At Capital City Lawn Care, the next generation is currently a toddling 2-year-old boy named Camper, who enjoys investigating every nook and cranny in his father’s office.
“I’m going to let him choose his own path,” Adam Gunter said. “I wasn’t pushed into the business. My dad always told me that you do what you want to do.”
Lee Gordon contributed to this article
By the Numbers
80–90% of all business enterprises in North America are family businesses.
64% of the United States’ gross domestic product, or $5.907 billion, comes from family-owned businesses. 62% of the U.S. work force is employed by family-owned businesses.

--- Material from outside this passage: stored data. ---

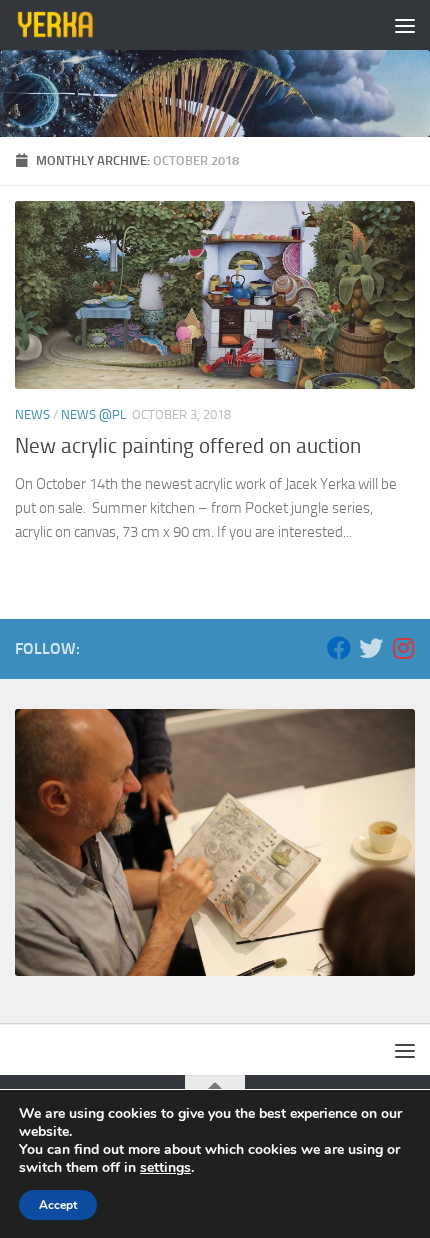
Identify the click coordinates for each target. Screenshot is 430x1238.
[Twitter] (371, 648)
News (32, 414)
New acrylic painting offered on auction (188, 446)
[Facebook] (339, 648)
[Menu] (405, 25)
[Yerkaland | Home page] (69, 25)
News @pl (93, 414)
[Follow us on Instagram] (403, 648)
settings (165, 1168)
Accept (58, 1205)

30% of all family-owned businesses survive into the second generation, 12% will still be viable into the third generation, and 3% are still operating at the fourth-generation level and beyond. 19% of family businesses have not completed any estate planning other than writing a will, and only 37% have a strategic plan.
24% of businesses responding to an American Family Business Survey have a female CEO or president.
Return on assets is better in family firms, with a 6.65% greater return than non-family firms.
Family business performance is greater, with an economic value added increase of 5.5%, when founding families maintain an ownership stake.
Compiled from Family Business Review and the American Family Business Survey by Raymond Institute/MassMutual
So You Want to Work with Family
Tips from Top Family Business Experts on How to Avoid Common Disputes
Take the time to hire an attorney when starting your business. Attorneys can help prevent future conflict by drafting appropriate shareholder or operating agreements. “Whether it’s a family member or friend, you need to have these agreements in place to set up who will do what,” explained Scott Behren, a South Florida-based employment attorney.
Determine a tie-breaker. It may seem obvious to split a business 50-50 between husband and wife, but that presents problems when there is disagreement. “You need to make sure your shareholder or operating agreement has some way to break ties if you don’t agree,” Behren said. The tiebreaker can be a neutral third party, such as a CPA, attorney or even a trusted family member.
Add non-family members to your board or a non-family CEO. Whether it’s a board of directors, board of advisers, or even the CEO, experts say it’s best to bring in new blood. “It’s very important to give a more objective perspective and bring in talents the family business needs,” said Jane Hilburt-Davis, a Boston-based family business adviser. “If they are trusted, they can really add a wonderful outside voice to the family. It’s very important.” Many second- or third-generation family members hire an outside CEO and keep their stake in the business rather than become involved in day-to-day management.
Develop a process for settling disputes. It’s not so important what the disagreement is, but how you settle it. “The very first thing I do with clients is help them figure out, ‘How are we going to make a decision?’” Hilburt-Davis said. “It might be consensus or majority, as long as they agree on the type of process to make decisions.”
Decide how to value what your business is worth. What a business is worth is called its valuation. Often family members will each own a certain stake, or number of shares in a business. If the shareholder or operating agreement doesn’t spell out how to determine what the shares are worth, you will “spend a lot of money on valuation experts and accountants,” Behren said. A better solution is to determine a formula to use in advance, using a certain percentage of revenue or income, for instance.
Have a succession plan. Most disputes that Hilburt-Davis sees revolve around who will control the business next and when, or whether, to sell it. It can cause tremendous stress within an extended family, even if only two family members are butting heads. “The stakes are very, very high, and it’s usually a lot of family assets,” Hilburt-Davis said.